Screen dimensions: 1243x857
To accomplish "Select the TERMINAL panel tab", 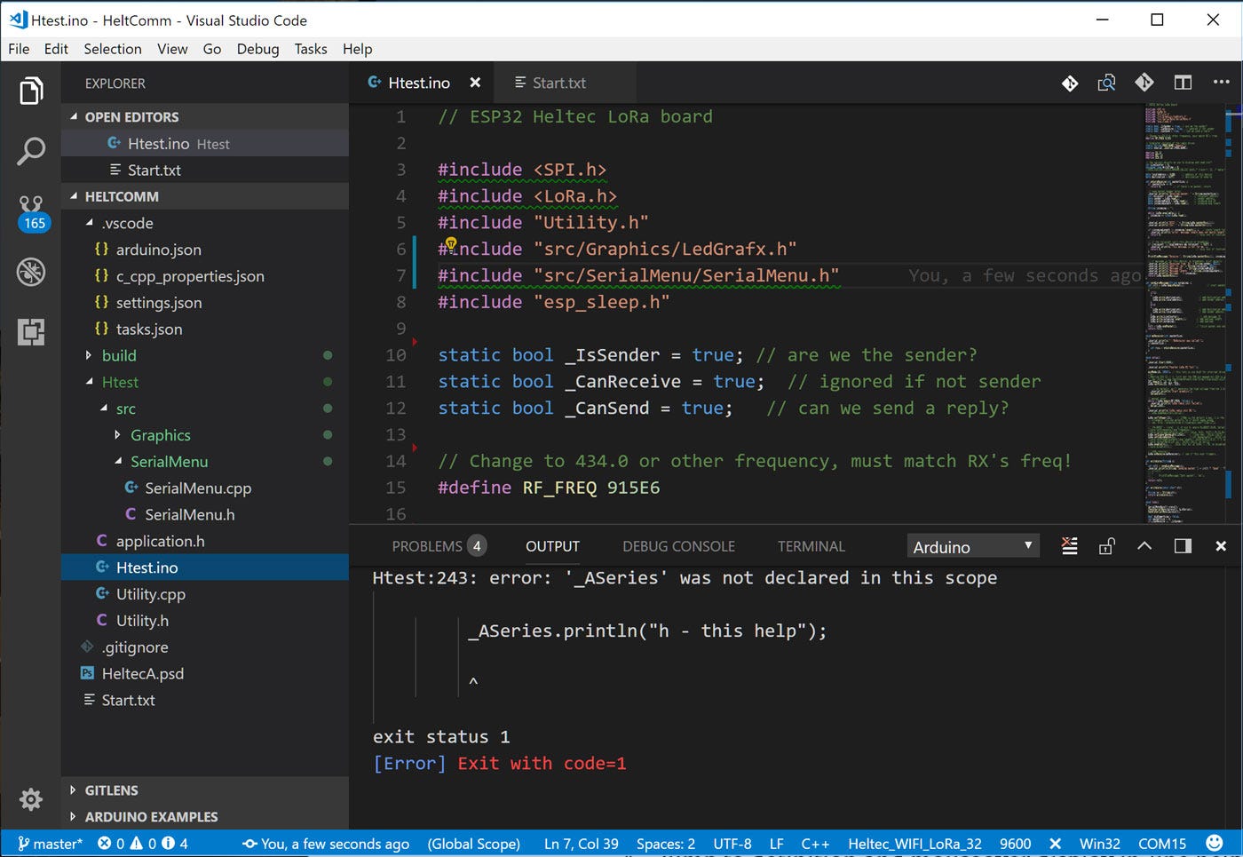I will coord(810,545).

^^^^^^^^^^^^^^^^

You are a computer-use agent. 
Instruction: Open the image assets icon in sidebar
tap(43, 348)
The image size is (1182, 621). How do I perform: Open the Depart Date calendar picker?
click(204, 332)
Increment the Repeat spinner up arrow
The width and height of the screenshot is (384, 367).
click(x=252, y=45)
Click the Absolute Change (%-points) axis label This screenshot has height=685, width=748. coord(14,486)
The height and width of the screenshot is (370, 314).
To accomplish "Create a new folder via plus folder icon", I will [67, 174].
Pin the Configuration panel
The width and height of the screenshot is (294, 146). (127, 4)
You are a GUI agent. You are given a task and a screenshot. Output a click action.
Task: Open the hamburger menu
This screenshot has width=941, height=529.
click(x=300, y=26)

^^^^^^^^^^^^^^^^

**Your goal**
Out of the records above, pick each line that contains the string "agent".

**Answer section**
You are a computer-use agent. 
You are a GUI agent. You are given a task and a screenshot. Output a click action.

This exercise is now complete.